** Opening Entries provided block **
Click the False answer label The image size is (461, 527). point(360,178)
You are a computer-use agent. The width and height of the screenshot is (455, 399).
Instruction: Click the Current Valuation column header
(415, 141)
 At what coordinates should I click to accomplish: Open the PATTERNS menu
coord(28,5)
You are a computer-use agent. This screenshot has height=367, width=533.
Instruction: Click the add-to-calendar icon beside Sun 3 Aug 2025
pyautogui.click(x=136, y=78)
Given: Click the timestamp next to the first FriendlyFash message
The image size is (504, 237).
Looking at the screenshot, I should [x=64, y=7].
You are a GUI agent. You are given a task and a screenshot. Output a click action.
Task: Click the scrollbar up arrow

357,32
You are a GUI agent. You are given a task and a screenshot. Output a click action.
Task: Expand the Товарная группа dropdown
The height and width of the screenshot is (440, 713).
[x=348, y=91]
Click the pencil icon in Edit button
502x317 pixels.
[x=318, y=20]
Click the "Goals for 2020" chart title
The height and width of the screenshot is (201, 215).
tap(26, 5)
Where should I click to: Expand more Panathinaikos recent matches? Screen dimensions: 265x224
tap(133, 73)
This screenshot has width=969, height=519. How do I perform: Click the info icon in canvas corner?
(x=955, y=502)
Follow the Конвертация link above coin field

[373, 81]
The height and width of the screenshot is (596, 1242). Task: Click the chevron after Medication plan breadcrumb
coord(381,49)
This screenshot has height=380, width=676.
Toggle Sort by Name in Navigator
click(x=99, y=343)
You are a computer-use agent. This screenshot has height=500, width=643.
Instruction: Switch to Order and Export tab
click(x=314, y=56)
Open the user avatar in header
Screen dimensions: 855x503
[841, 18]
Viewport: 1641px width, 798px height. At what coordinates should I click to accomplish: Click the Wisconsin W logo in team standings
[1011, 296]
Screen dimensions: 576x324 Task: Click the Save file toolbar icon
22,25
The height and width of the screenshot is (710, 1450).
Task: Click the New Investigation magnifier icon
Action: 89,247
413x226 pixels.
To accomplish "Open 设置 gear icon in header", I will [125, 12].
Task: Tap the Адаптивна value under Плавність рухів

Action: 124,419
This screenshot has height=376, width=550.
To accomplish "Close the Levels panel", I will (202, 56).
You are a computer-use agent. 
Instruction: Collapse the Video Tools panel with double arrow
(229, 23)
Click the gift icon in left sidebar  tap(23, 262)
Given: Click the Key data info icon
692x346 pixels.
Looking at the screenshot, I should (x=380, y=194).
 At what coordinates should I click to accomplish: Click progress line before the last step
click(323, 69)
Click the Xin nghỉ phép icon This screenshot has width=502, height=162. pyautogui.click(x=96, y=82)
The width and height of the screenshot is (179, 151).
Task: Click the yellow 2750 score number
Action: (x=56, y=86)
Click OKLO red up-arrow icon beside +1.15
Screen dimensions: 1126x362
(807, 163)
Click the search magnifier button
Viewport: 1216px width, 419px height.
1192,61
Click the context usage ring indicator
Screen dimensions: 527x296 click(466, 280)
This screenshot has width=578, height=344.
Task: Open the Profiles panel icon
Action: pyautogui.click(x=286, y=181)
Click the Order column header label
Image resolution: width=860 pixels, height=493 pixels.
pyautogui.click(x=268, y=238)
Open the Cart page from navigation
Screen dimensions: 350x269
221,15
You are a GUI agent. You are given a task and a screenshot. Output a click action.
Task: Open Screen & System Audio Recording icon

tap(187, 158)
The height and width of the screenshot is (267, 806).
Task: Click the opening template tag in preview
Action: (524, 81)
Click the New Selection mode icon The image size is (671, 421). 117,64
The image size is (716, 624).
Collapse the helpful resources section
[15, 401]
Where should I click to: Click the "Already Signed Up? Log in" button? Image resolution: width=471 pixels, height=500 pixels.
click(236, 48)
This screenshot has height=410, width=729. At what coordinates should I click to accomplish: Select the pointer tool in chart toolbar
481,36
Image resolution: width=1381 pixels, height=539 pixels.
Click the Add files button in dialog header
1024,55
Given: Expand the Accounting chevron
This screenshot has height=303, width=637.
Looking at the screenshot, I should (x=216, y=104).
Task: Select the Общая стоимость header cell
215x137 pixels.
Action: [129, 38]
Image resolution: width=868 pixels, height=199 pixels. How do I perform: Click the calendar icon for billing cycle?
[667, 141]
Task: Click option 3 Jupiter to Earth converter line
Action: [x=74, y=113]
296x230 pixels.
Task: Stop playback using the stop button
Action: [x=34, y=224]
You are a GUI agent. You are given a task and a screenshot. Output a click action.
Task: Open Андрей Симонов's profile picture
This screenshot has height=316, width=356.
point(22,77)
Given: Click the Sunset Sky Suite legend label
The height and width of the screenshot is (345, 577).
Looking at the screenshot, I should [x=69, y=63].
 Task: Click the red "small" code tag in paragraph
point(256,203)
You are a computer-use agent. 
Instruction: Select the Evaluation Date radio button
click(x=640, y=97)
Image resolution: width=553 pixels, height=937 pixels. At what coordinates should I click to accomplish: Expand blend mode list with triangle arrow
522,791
** Closing Entries provided block **
▶ [Goal of the exercise]
The answer must be the line containing "Click the Add files button in dialog header" and every line after it through the last line of the records above, repeated exactly.

▶ [Response to this task]
Click the Add files button in dialog header
1024,55
Given: Expand the Accounting chevron
This screenshot has height=303, width=637.
Looking at the screenshot, I should (x=216, y=104).
Task: Select the Общая стоимость header cell
215x137 pixels.
Action: [129, 38]
Image resolution: width=868 pixels, height=199 pixels. How do I perform: Click the calendar icon for billing cycle?
[667, 141]
Task: Click option 3 Jupiter to Earth converter line
Action: [x=74, y=113]
296x230 pixels.
Task: Stop playback using the stop button
Action: [x=34, y=224]
You are a GUI agent. You are given a task and a screenshot. Output a click action.
Task: Open Андрей Симонов's profile picture
This screenshot has height=316, width=356.
point(22,77)
Given: Click the Sunset Sky Suite legend label
The height and width of the screenshot is (345, 577).
Looking at the screenshot, I should [x=69, y=63].
 Task: Click the red "small" code tag in paragraph
point(256,203)
You are a computer-use agent. 
Instruction: Select the Evaluation Date radio button
click(x=640, y=97)
Image resolution: width=553 pixels, height=937 pixels. At what coordinates should I click to accomplish: Expand blend mode list with triangle arrow
522,791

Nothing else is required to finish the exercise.